[Stored dataset items]

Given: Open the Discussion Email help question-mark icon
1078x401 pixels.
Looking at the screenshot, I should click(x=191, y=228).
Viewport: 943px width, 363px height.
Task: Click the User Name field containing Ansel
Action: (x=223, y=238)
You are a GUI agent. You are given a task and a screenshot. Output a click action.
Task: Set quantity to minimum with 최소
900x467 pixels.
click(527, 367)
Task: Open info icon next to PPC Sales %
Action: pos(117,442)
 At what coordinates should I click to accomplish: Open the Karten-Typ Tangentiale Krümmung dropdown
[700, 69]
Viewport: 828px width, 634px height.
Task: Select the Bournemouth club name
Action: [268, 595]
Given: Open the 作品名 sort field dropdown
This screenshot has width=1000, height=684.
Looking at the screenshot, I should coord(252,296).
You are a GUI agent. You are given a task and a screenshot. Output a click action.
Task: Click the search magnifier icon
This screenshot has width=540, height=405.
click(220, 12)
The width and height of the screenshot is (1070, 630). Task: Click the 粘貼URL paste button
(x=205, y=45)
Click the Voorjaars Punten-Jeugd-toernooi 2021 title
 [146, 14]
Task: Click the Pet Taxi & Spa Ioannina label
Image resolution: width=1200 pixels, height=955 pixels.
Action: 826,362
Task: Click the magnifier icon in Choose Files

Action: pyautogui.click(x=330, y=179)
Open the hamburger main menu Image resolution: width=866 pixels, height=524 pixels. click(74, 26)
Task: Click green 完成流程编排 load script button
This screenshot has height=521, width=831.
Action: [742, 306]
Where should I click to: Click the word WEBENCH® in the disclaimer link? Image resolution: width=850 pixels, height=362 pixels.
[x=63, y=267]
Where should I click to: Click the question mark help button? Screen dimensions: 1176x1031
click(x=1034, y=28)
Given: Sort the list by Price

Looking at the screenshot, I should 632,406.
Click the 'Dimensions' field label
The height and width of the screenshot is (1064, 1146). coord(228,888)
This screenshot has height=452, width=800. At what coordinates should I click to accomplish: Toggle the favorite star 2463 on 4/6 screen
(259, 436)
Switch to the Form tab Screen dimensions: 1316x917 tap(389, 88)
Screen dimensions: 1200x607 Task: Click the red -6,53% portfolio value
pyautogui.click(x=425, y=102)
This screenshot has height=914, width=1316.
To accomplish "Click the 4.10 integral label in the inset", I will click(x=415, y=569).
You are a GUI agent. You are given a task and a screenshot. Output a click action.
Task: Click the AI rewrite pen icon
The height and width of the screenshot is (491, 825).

» **Problem description**
Each entry shown above should be transcribed exactly as written.

» **Solution to the problem**
Given: Open the Discussion Email help question-mark icon
1078x401 pixels.
Looking at the screenshot, I should click(x=191, y=228).
Viewport: 943px width, 363px height.
Task: Click the User Name field containing Ansel
Action: (x=223, y=238)
You are a GUI agent. You are given a task and a screenshot. Output a click action.
Task: Set quantity to minimum with 최소
900x467 pixels.
click(527, 367)
Task: Open info icon next to PPC Sales %
Action: pos(117,442)
 At what coordinates should I click to accomplish: Open the Karten-Typ Tangentiale Krümmung dropdown
[700, 69]
Viewport: 828px width, 634px height.
Task: Select the Bournemouth club name
Action: [268, 595]
Given: Open the 作品名 sort field dropdown
This screenshot has width=1000, height=684.
Looking at the screenshot, I should coord(252,296).
You are a GUI agent. You are given a task and a screenshot. Output a click action.
Task: Click the search magnifier icon
This screenshot has width=540, height=405.
click(220, 12)
The width and height of the screenshot is (1070, 630). Task: Click the 粘貼URL paste button
(x=205, y=45)
Click the Voorjaars Punten-Jeugd-toernooi 2021 title
 [146, 14]
Task: Click the Pet Taxi & Spa Ioannina label
Image resolution: width=1200 pixels, height=955 pixels.
Action: 826,362
Task: Click the magnifier icon in Choose Files

Action: pyautogui.click(x=330, y=179)
Open the hamburger main menu Image resolution: width=866 pixels, height=524 pixels. click(74, 26)
Task: Click green 完成流程编排 load script button
This screenshot has height=521, width=831.
Action: [742, 306]
Where should I click to: Click the word WEBENCH® in the disclaimer link? Image resolution: width=850 pixels, height=362 pixels.
[x=63, y=267]
Where should I click to: Click the question mark help button? Screen dimensions: 1176x1031
click(x=1034, y=28)
Given: Sort the list by Price

Looking at the screenshot, I should 632,406.
Click the 'Dimensions' field label
The height and width of the screenshot is (1064, 1146). coord(228,888)
This screenshot has height=452, width=800. At what coordinates should I click to accomplish: Toggle the favorite star 2463 on 4/6 screen
(259, 436)
Switch to the Form tab Screen dimensions: 1316x917 tap(389, 88)
Screen dimensions: 1200x607 Task: Click the red -6,53% portfolio value
pyautogui.click(x=425, y=102)
This screenshot has height=914, width=1316.
To accomplish "Click the 4.10 integral label in the inset", I will click(x=415, y=569).
You are a GUI agent. You are given a task and a screenshot. Output a click action.
Task: Click the AI rewrite pen icon
The height and width of the screenshot is (491, 825).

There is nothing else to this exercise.